Выделение чистой культуры аэробных бактерий

Выделение микроорганизмов из различных материалов и получение их культур широко используется в лабораторной практике для микробиологической диагностики инфекционных заболеваний.

Чистой культурой называется популяция бактерий одного вида. выращенная на питательной среде. Выделение чистой культуры аэробных бактерий достигается механическим разобщением исследуемого материала при посеве на питательные среды в присутствии кислорода.

Л.Пастер предложил для этой цели последовательное разведение исследуемого материала в жидкой питательной среде, однако выделить чистую культуру этим методом очень сложно, т.к. при этом требуется очень большое количество разведений.

Проблему выделения чистых культур решил Р.Кох. Он предложил исследуемый материал последовательно разводить в пробирках с расплавленным и остуженным до температуры 45-50 °С МПА (количество разведении зависит от исходной обсемененности материала). Затем содержимое каждой пробирки выливают в стерильную чашку Петри, которые помещают в термостат. На следующий день посевы изучают. Отбирают подозрительные колонии, изучают их макроскопически и микроскопически в окрашенных препаратах. Далее производят пересев колонии в пробирку со скошенным МПА. На следующий день проверяют чистоту выделенной культуры визуально и микроскопически. В настоящее время метод Коха применяется, в основном, для подсчета количества микробов в исследуемом материале.

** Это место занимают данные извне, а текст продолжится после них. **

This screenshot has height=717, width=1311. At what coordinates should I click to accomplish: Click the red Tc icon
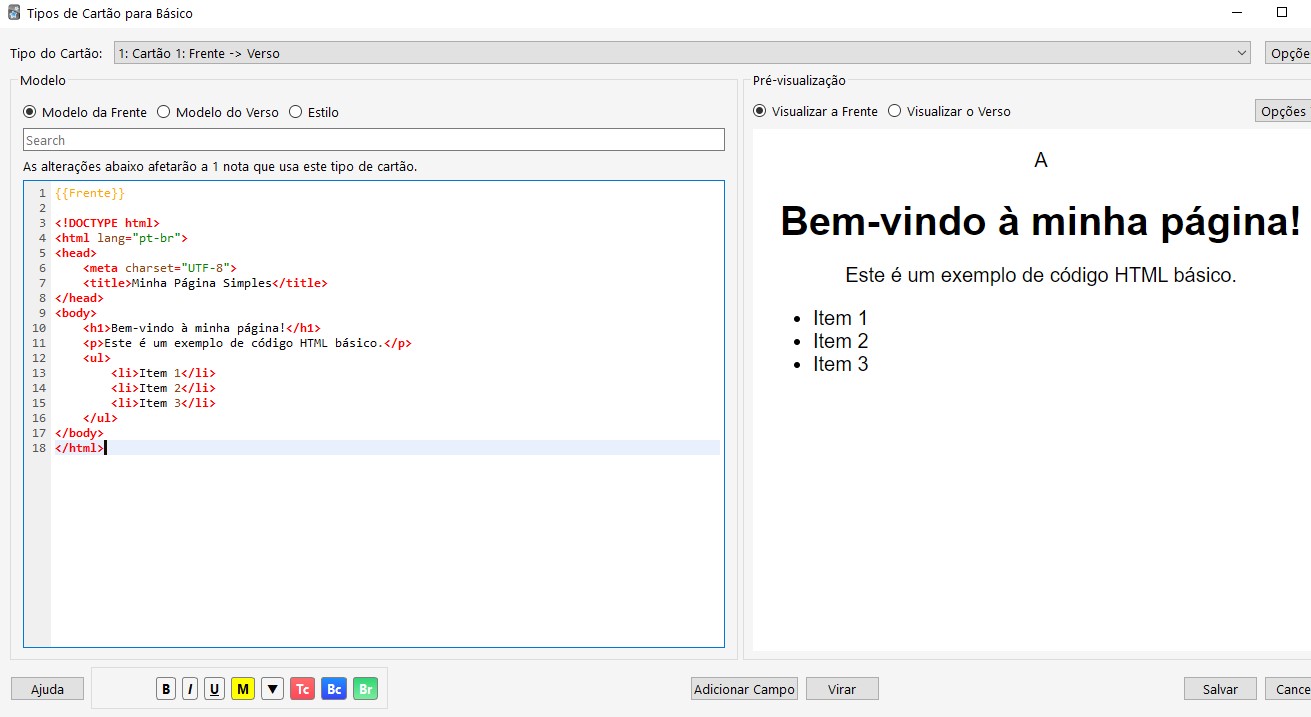302,689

В практических лабораториях обычно для выделения чистых культур используется метод Дригальского - поверхностный последовательный рассев исследуемого материала петлей или шпателем на три чашки (три сектора) с МПА. Процесс выделения чистой культуры можно разделить на несколько этапов.

Первый этап. Из исследуемого материала готовят мазок, окрашивают по Граму или другим методом и микроскопируют. В случае необходимости исследуемый материал для посева разводят стерильным раствором 0,9% NaCl. Материал захватывают петлей и наносят на поверхность питательной среды. Движения петли должны производиться последовательно по всей поверхности среды, при этом крышку чашки Петри приоткрывают левой рукой ограниченно так, чтобы могла пройти только петля. После посева петлю прожигают в пламени спиртовки. Чашки подписывают на донышке и ставят вверх дном в термостат при температуре 37 °С на 18-24 часа.

Второй этап. На следующий день посевы просматривают и изучают изолированные колонии, описывая характер роста. Изучают морфологию бактерий исследуемых колоний путем приготовления мазка, окрашенного по методу Грама. Далее для выделения и накопления чистой культуры производят пересев колонии в пробирку со скошенным МПА. Пробирки подписывают и помещают в термостат при температуре 37 °С на 18-24 часа.

Третий этап. На следующий день отмечают характер роста выделенной чистой культуры. Визуально чистая культуры характеризуется

однородным ростом. При микроскопическом исследовании мазка, приготовленного из чистой культуры, в нем обнаруживаются морфологически и тинкториально однородные клетки.

Кроме упомянутых методов, в бактериологической практике иногда применяются и другие, например для выделения протея, обладающего «ползучим» ростом, используют метод Шукевича. Исследуемый материал засевают в конденсационную воду скошенного МПА. Бактерии обладающие ползучим ростом из конденсационной воды вползают на поверхность агара. На следующий день проверяют чистоту выделенной культуры. Из верхнего края налета делают мазок, окрашивают по Граму и микроскопируют.

Для выделения чистой культуры микробов с трудом культивируемых на питательных средах (например: пневмококков), используют биологический метод - заражение наиболее восприимчивых к данному виду возбудителя животных. После гибели или появления признаков заболевания животных забивают и производят посев крови и органов на питательные среды и микроскопическое исследование мазков-отпечатков из органов. Далее исследования проводят как в методе Дригальского.

Чистую культуру аэробных бактерий можно также получить, если на исследуемый материал воздействовать каким-либо физическим или химическим фактором, оказывающим избирательное антибактериальное действие. Например: для выделения чистых культур спорообразующих бактерий, исследуемый материал прогревают при температуре 80 °С в течение 20 минут или кратковременно кипятят для уничтожения вегетативных форм. Споры при этом сохраняются и при посеве материала на питательную среду прорастают. Далее чистую культуру получают обычным путем.

Для выделения чистой культуры возбудителя чумы посевы инкубируют при температуре 5 °С. Данный температурный режим подавляет рост сопутствующей микрофлоры.

Для получения чистой культуры кислотоупорных бактерий (микобактерии туберкулеза) исследуемый материал обрабатывают 2% серной кислотой, уничтожающей сопутствующую флору.